Chalet Suisse has a good early bird menu. From their website:
<<Guests visiting our restaurant from April 1st to November 30th whom prefer an early dinner, will appreciate our EARLY BIRD SPECIAL menu; a three course selection of our most popular items at a fixed price.>> 

We enjoyed our dinner there and would return.


----------



## justnosy (Sep 17, 2008)

*look in the paper*

I bought the visitaruba card when I went in Aug. Whether or not it's worth it or not depends on how you'll be using it. Of course it's worth it if you use enough of the discount/freebies. I was told by certain vendors that discounts are not stackable.  I bought the card to use at Rumba's which is one of our favorite restaurants.  I didn't use it for any of the activities since I got other discounts (like 1/2 for kids)..I found that for most of the activities the same discounts can be found elsewhere (like the coupon books or online...)

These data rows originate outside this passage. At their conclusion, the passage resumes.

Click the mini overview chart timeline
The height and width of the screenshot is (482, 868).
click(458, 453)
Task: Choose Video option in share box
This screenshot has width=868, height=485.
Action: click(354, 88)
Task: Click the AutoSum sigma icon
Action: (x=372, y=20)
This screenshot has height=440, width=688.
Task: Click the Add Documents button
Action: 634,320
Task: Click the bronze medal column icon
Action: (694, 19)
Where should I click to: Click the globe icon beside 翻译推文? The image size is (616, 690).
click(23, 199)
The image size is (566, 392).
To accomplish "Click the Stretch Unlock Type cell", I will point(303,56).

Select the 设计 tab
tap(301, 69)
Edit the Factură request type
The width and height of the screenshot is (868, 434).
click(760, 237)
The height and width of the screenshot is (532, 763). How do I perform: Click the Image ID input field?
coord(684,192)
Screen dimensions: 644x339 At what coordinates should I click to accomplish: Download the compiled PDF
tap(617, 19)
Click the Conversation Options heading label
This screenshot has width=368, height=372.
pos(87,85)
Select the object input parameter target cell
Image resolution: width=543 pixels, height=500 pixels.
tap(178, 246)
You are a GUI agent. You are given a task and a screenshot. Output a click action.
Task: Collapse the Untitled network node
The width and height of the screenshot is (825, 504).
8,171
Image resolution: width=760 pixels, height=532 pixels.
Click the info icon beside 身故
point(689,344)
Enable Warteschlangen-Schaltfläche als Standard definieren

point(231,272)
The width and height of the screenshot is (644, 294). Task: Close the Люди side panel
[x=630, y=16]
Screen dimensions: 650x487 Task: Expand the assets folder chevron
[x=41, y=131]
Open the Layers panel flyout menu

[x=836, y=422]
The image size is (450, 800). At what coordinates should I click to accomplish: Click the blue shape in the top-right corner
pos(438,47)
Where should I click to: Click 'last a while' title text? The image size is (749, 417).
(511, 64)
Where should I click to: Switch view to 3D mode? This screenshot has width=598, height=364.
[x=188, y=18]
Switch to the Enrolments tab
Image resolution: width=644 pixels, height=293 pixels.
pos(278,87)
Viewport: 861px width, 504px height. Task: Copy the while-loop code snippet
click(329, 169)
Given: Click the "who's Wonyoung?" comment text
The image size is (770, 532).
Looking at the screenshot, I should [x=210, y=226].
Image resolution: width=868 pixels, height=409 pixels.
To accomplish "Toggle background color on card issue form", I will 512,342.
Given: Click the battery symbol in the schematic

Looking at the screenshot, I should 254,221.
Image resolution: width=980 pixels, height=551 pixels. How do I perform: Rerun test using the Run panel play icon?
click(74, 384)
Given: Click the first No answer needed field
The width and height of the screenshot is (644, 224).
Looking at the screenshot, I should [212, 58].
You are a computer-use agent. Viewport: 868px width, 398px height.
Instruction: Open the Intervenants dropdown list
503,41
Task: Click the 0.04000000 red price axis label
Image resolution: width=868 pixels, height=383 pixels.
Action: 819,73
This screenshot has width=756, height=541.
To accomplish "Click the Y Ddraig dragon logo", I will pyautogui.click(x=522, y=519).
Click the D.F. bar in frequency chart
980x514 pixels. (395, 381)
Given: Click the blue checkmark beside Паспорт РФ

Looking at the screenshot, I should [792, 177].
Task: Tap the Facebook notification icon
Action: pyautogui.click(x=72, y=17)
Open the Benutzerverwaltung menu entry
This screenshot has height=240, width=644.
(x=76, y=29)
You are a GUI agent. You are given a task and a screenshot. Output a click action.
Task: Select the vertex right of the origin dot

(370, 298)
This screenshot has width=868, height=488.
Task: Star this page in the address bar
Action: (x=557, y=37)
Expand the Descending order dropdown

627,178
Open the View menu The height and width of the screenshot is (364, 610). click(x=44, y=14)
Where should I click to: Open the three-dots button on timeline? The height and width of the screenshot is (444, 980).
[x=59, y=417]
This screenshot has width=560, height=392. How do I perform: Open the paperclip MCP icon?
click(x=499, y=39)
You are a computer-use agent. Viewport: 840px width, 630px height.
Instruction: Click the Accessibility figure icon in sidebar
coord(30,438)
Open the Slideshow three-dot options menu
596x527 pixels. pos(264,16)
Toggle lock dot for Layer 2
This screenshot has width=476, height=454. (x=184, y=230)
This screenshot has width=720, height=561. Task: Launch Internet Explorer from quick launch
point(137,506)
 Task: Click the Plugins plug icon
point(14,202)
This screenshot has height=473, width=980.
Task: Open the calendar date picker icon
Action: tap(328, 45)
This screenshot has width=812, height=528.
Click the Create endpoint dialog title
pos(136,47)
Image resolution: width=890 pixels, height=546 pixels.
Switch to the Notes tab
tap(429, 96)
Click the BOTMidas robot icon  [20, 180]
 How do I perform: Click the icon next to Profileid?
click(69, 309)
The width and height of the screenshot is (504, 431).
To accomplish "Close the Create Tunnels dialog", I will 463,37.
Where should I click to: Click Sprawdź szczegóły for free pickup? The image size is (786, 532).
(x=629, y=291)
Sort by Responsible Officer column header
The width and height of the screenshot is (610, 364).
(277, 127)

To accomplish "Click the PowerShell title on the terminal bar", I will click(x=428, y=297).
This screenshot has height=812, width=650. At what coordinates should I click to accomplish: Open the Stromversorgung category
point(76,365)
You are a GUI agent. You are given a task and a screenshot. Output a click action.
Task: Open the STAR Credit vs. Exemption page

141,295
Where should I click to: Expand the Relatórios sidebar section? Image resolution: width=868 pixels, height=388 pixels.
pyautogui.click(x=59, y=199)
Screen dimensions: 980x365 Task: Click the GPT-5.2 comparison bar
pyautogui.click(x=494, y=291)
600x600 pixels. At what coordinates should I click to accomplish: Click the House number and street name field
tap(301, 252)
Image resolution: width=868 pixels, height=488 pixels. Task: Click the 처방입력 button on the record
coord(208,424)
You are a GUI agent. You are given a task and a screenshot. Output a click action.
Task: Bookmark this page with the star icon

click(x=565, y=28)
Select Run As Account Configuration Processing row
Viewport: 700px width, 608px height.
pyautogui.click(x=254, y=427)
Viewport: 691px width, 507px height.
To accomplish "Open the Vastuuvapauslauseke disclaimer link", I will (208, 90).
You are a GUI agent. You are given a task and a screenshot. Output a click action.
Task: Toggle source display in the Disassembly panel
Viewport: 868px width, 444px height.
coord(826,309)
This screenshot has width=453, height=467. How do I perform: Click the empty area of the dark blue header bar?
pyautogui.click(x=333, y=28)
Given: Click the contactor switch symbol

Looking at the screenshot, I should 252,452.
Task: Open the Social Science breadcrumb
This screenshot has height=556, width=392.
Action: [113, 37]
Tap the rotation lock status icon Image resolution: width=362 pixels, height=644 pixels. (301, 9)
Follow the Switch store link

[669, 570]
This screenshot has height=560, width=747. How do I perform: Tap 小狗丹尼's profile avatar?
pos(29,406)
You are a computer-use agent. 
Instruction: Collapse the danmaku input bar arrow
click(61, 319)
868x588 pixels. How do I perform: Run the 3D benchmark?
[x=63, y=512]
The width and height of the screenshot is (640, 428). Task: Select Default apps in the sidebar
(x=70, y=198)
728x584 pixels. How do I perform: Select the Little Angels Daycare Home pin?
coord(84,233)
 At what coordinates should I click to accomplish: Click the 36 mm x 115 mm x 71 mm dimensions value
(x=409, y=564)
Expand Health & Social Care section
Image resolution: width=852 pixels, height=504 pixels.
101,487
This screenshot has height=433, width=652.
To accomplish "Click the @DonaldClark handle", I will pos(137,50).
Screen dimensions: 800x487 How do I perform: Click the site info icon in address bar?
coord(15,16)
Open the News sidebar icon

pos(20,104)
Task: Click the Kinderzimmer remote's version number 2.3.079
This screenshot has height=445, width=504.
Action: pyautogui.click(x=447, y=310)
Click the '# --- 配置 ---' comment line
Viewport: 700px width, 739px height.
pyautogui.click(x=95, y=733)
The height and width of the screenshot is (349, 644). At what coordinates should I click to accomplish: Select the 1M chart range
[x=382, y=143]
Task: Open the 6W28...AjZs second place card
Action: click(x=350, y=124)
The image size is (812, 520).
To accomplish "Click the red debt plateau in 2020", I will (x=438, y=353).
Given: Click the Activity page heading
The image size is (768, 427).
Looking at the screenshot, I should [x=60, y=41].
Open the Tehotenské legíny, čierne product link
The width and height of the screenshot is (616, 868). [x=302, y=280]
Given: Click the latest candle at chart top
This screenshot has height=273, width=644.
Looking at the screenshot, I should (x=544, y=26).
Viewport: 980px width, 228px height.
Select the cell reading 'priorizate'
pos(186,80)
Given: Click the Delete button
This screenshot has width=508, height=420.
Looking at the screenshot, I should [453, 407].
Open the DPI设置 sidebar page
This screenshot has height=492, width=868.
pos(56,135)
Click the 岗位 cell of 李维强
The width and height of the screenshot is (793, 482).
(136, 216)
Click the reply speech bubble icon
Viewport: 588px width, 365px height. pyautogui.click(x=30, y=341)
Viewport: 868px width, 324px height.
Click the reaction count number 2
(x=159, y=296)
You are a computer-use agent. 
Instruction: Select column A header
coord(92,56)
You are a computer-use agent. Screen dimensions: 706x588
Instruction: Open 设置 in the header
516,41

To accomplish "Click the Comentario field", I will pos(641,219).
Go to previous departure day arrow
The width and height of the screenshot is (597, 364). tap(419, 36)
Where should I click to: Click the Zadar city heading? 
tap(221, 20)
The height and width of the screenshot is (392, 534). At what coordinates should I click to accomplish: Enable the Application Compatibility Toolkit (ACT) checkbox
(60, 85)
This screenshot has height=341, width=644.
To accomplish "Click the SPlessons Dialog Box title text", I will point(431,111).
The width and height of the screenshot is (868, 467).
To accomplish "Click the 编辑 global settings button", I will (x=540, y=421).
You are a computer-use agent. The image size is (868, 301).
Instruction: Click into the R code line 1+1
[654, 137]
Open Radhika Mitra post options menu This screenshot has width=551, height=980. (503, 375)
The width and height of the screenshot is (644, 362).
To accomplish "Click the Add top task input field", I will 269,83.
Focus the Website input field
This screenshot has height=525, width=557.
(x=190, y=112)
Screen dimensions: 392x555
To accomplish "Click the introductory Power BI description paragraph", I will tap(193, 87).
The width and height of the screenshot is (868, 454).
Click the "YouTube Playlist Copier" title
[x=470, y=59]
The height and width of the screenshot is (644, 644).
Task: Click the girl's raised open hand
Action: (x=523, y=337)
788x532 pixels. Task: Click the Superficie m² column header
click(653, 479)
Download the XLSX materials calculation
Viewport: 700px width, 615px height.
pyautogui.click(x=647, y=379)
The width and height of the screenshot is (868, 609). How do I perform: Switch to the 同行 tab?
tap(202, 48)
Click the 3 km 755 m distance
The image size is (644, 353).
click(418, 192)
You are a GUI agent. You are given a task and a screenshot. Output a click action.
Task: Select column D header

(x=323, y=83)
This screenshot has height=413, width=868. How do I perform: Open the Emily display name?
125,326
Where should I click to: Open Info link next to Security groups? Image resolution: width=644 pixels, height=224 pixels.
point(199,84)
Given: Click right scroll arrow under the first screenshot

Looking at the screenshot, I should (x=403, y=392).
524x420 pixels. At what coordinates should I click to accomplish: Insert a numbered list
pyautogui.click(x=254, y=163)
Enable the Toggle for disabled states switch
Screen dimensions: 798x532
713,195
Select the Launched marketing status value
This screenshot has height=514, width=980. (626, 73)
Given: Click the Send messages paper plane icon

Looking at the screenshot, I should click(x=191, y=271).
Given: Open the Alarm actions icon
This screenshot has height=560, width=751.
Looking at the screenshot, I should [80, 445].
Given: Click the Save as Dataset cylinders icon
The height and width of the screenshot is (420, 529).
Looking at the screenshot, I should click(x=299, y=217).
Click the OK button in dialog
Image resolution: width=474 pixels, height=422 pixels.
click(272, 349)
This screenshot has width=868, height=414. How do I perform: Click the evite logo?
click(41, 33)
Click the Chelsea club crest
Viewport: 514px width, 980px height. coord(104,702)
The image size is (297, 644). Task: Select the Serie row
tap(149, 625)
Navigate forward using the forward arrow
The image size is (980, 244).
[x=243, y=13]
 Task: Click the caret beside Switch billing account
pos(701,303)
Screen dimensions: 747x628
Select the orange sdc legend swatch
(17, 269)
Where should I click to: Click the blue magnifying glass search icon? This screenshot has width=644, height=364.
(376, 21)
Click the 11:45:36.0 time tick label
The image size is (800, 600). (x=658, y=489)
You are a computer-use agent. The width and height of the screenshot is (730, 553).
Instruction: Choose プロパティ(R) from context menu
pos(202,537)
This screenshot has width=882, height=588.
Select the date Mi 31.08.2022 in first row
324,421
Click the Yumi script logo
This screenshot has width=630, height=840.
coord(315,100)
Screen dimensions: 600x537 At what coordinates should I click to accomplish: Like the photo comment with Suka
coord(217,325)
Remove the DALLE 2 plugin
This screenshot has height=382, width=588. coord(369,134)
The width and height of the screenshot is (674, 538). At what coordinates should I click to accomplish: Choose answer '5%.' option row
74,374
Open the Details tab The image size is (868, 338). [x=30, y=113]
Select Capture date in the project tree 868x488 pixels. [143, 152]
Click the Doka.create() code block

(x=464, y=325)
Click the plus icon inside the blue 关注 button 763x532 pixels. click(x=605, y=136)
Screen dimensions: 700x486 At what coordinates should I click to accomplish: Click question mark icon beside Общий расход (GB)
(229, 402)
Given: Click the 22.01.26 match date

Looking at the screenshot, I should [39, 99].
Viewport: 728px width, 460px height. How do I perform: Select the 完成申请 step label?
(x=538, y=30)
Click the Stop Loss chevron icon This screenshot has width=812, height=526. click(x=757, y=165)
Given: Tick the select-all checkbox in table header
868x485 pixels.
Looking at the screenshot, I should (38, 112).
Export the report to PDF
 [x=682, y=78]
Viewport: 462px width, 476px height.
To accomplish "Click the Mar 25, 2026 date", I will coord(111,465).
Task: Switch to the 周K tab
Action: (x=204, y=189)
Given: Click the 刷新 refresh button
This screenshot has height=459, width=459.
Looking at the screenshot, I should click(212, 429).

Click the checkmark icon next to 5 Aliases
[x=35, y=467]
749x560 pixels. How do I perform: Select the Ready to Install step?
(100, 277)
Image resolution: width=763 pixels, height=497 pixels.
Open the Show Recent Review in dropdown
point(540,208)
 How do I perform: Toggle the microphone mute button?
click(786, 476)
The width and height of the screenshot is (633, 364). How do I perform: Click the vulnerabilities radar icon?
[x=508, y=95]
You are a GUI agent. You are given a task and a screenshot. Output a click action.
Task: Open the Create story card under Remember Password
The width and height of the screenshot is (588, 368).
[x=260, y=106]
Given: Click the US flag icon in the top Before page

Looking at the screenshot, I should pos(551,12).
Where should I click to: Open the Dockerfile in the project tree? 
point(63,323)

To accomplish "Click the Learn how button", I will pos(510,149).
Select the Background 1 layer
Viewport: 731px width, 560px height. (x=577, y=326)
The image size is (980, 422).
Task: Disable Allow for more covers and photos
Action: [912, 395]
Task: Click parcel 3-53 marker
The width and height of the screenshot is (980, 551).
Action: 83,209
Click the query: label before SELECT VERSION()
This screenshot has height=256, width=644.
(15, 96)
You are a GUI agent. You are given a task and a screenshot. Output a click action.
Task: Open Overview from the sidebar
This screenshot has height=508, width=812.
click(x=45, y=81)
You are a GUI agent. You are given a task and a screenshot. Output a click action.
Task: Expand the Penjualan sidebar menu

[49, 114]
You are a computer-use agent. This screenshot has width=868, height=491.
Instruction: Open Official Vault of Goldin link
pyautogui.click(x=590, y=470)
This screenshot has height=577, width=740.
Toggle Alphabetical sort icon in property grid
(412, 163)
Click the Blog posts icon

As for early birds - definitely check the paper. I know that Tango and another restaurant (next door) offers a 3 course early bird for $20 or $25. I think Laguana at the Radisson also does an early bird for their buffets (kids under 12 eat free for each paying adult!) I think Le Petit Cafe may have an early bird too (I think there was a sign outside)


----------